Court of Appeal of California, Second District, Division Two
May 22, 1950
97 Cal.App.2d 662 (Cal. Ct. App. 1950)

Opinion

Docket No. 17452.

May 22, 1950.

APPEAL from a judgment of the Superior Court of Los Angeles County. Clarence M. Hanson, Judge. Reversed.

Proceeding in mandamus to compel the Board of Zoning Appeals of the City of Los Angeles to annul its order granting a variance, and for other relief. Judgment for plaintiffs after overruling demurrer to petition, reversed.

Ray L. Chesebro, City Attorney, Bourke Jones, Assistant City Attorney, and Hanna Morton for Appellants.

J. Henry Schweitzer and John L. Bland for Respondents.


This is an appeal by defendants from a judgment ordering defendant board of zoning appeals to vacate a zoning variance for the construction of a gasoline service station.

CHRONOLOGY

1. Defendant David Blankenhorn, who owned property situated at the northwest corner of Sunset Boulevard and Barrington Avenue, Los Angeles, which property was zoned for residential purposes only, applied to the planning commission of the city of Los Angeles seeking a variance with respect to his property so that it could be used for commercial purposes. After hearing before the zoning commission administrator of Los Angeles, his application was denied.

2. Defendant Blankenhorn then appealed to the board of zoning appeals from the decision of the zoning administrator and after hearing before said board an order was made granting his request for a variance.

3. Plaintiffs on behalf of themselves and all other property owners similarly situated filed the present petition for a writ of mandate to compel the board of zoning appeals to annul its order granting a variance and seeking to enjoin the zoning administrator from approving plans, and the general manager of the department of building and safety from issuing a permit for the construction of a service station on defendant Blankenhorn's property.

4. Defendants, board of zoning appeals and its members, filed a general demurrer to the petition.

5. All defendants filed answers denying most of the material allegations of the petition; e.g., (a) that the action was filed by plaintiffs in a representative capacity, (b) the reliance by plaintiffs upon the fact that the property was in a residential zone when they purchased it, and (c) that defendant Blankenhorn knew when he purchased the property that it was zoned for residential purposes only. In addition various affirmative defenses were pleaded.

6. At the time of the hearing of defendants' demurrer to the petition it was stipulated that a certified copy of the record before the board of zoning appeals, which includes the record made on the hearing before the zoning administrator, could be considered in connection with the petition.

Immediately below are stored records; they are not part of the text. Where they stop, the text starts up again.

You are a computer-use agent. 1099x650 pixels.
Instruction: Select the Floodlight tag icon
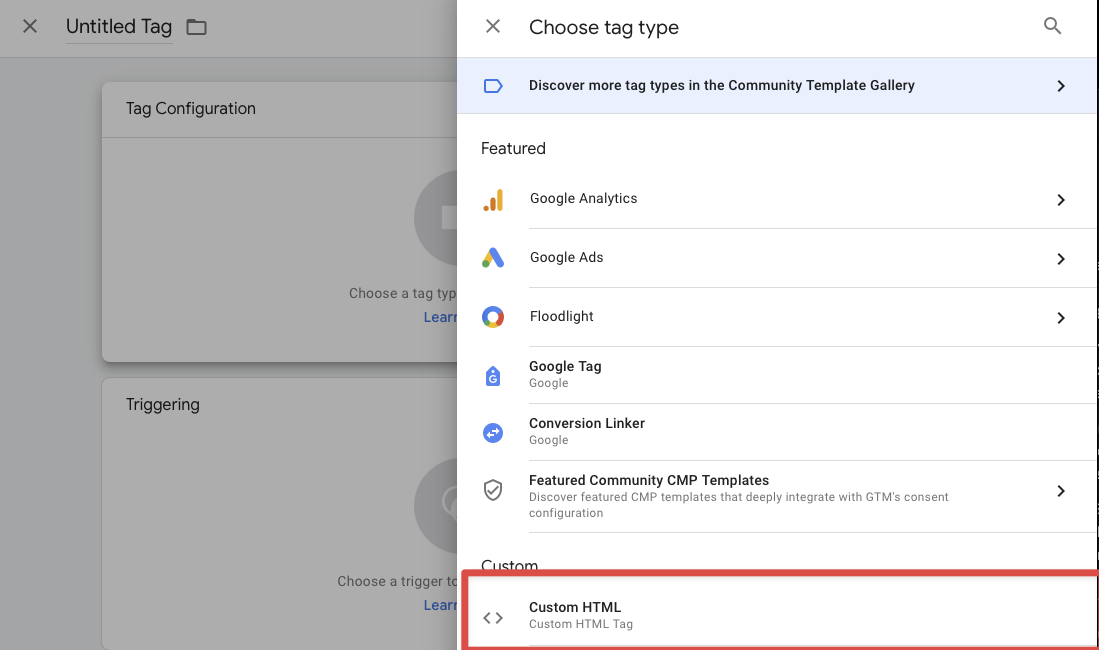click(x=493, y=317)
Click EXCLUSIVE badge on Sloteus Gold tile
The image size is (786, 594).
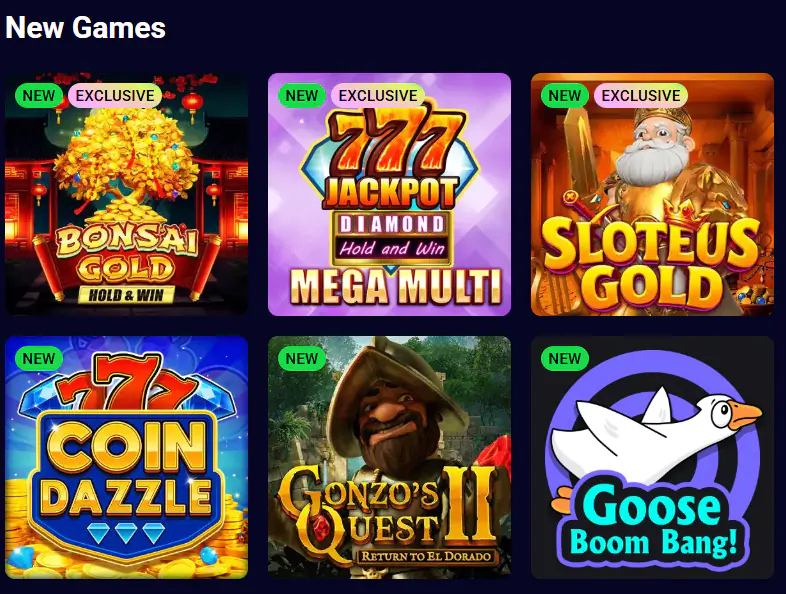click(x=641, y=95)
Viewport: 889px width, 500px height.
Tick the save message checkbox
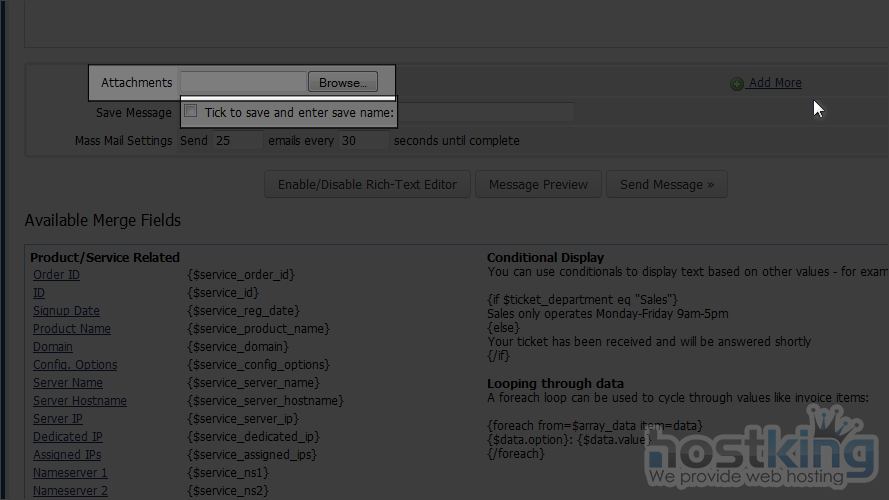(191, 112)
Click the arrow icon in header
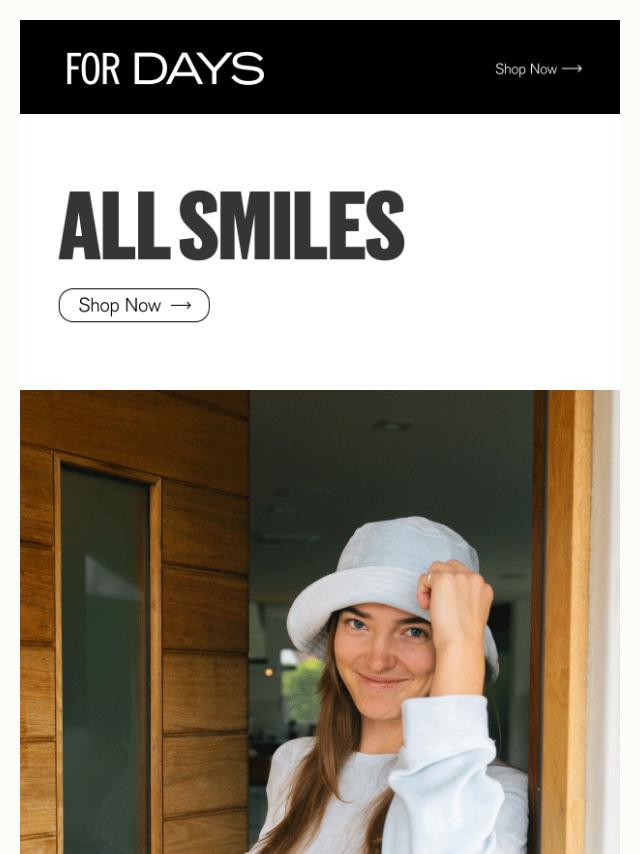Viewport: 640px width, 854px height. click(x=572, y=69)
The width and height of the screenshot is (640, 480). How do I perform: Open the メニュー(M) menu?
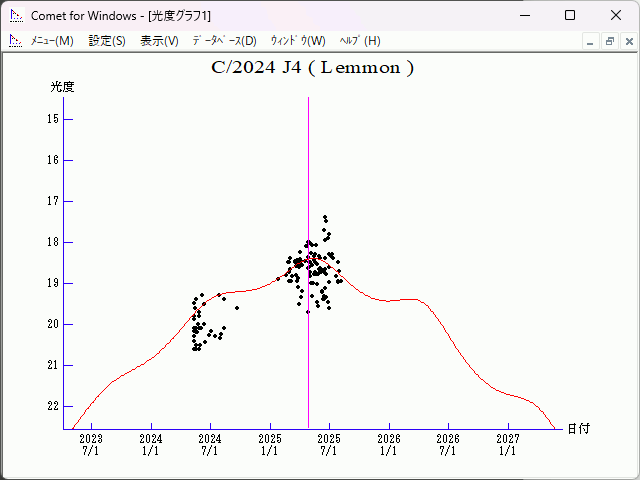pos(52,41)
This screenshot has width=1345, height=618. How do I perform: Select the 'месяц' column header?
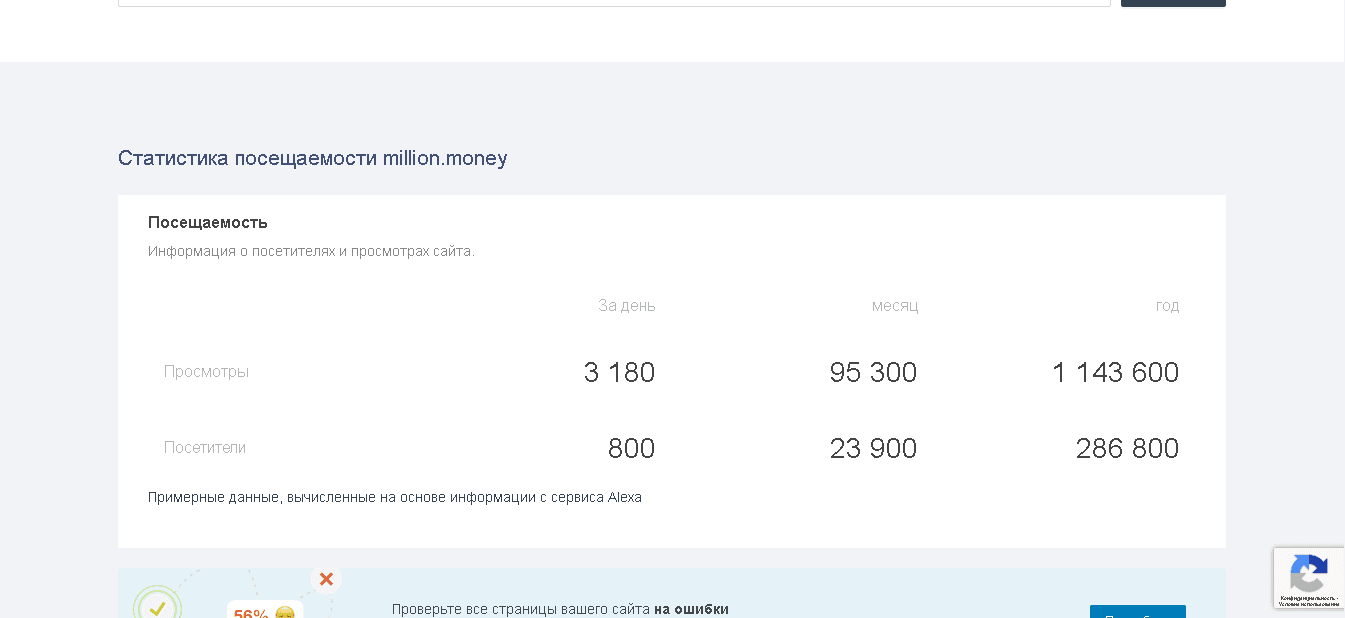coord(894,305)
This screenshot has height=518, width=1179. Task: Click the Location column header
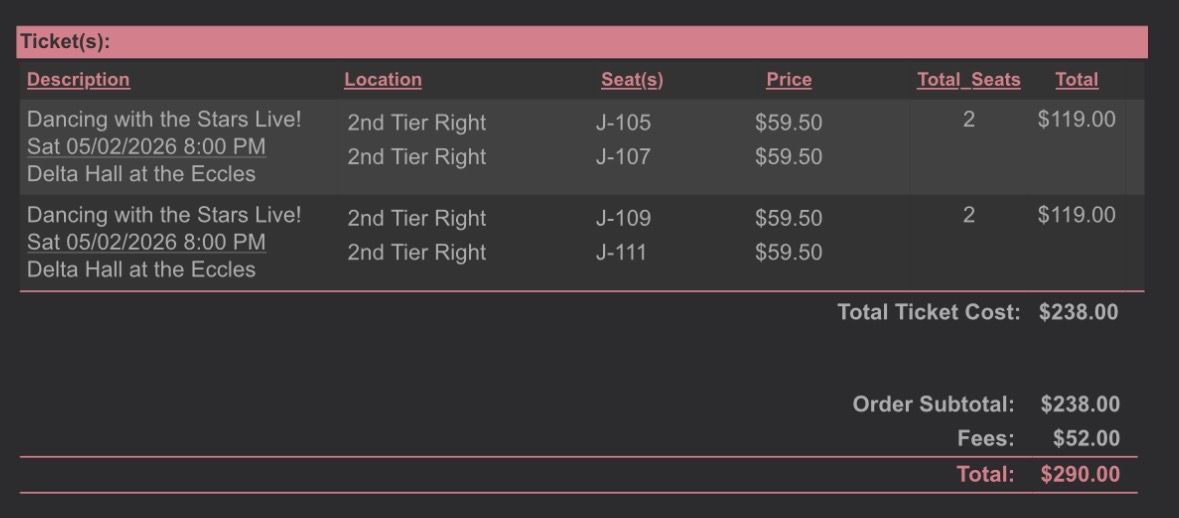(x=383, y=80)
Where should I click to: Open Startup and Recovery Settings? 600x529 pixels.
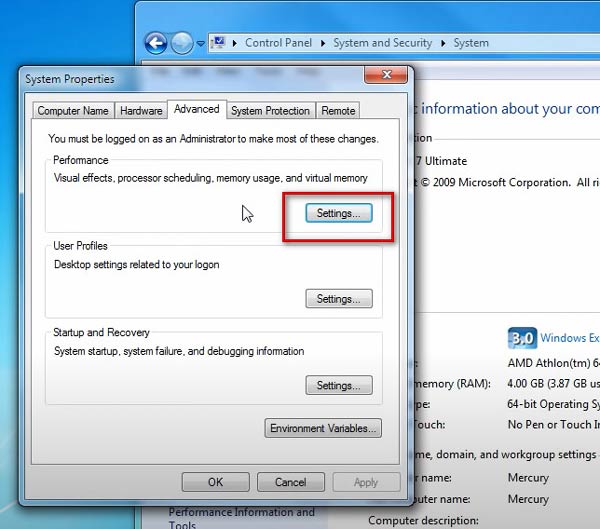(338, 385)
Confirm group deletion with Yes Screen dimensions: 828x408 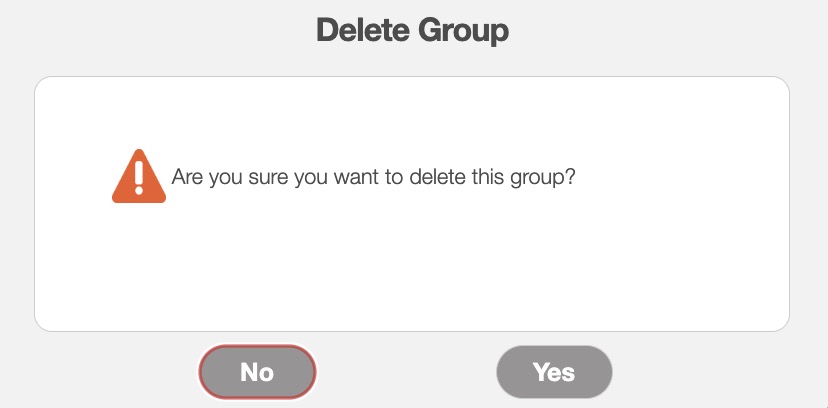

After argument the demurrer was submitted for the court's consideration.

7. June 30, 1949, the trial court caused an order to be entered overruling the demurrer to the petition and ordering judgment for plaintiffs as prayed.

8. July 29, 1949, a judgment was entered in favor of plaintiffs in accordance with the prayer of the petition.

9. Findings of fact were never made, signed or filed by the court, nor were they waived by the parties.

QUESTIONS

[1] First: Assuming without deciding that the proceedings enumerated above constituted a trial, did the trial court commit prejudicial error in failing to make findings of fact?

This question must be answered in the affirmative. In a mandamus proceeding where issues of fact are raised by the pleadings, findings of fact are indispensable unless waived by the parties. ( Davis v. State Board of Optometry, 35 Cal.App.2d 428, 433 et seq. [ 95 P.2d 959].) In the instant case material issues of fact were raised by the pleadings, and findings of fact were not waived by the parties. Thus it was prejudicially erroneous to fail to make findings.

[2] Second: Did the trial court err in giving judgment for plaintiffs after defendants' demurrer was overruled without having a trial of the issues of fact raised by the pleadings?

This question must likewise be answered in the affirmative. The court is authorized to render a judgment in favor of plaintiff without a trial of issues of fact upon the overruling of a demurrer only if there is no answer on file and the defendant fails to file an answer creating issues of fact within the time allowed by the court. (Code Civ. Proc. § 586, subd. 2; Warden v. Lamb, 98 Cal.App. 738, 741 [ 277 P. 867]. Cf., Felice v. City of Inglewood, 84 Cal.App.2d 263, 267 [ 190 P.2d 317].)

In the present case the record discloses that the only matter that was submitted to the court at the time of the hearing of the order to show cause issued pursuant to the petition was the demurrer to such petition, and that there was never any trial of the issues of fact raised by the denials in the answers which were filed. Hence the trial court committed prejudicial error in giving judgment in favor of plaintiffs.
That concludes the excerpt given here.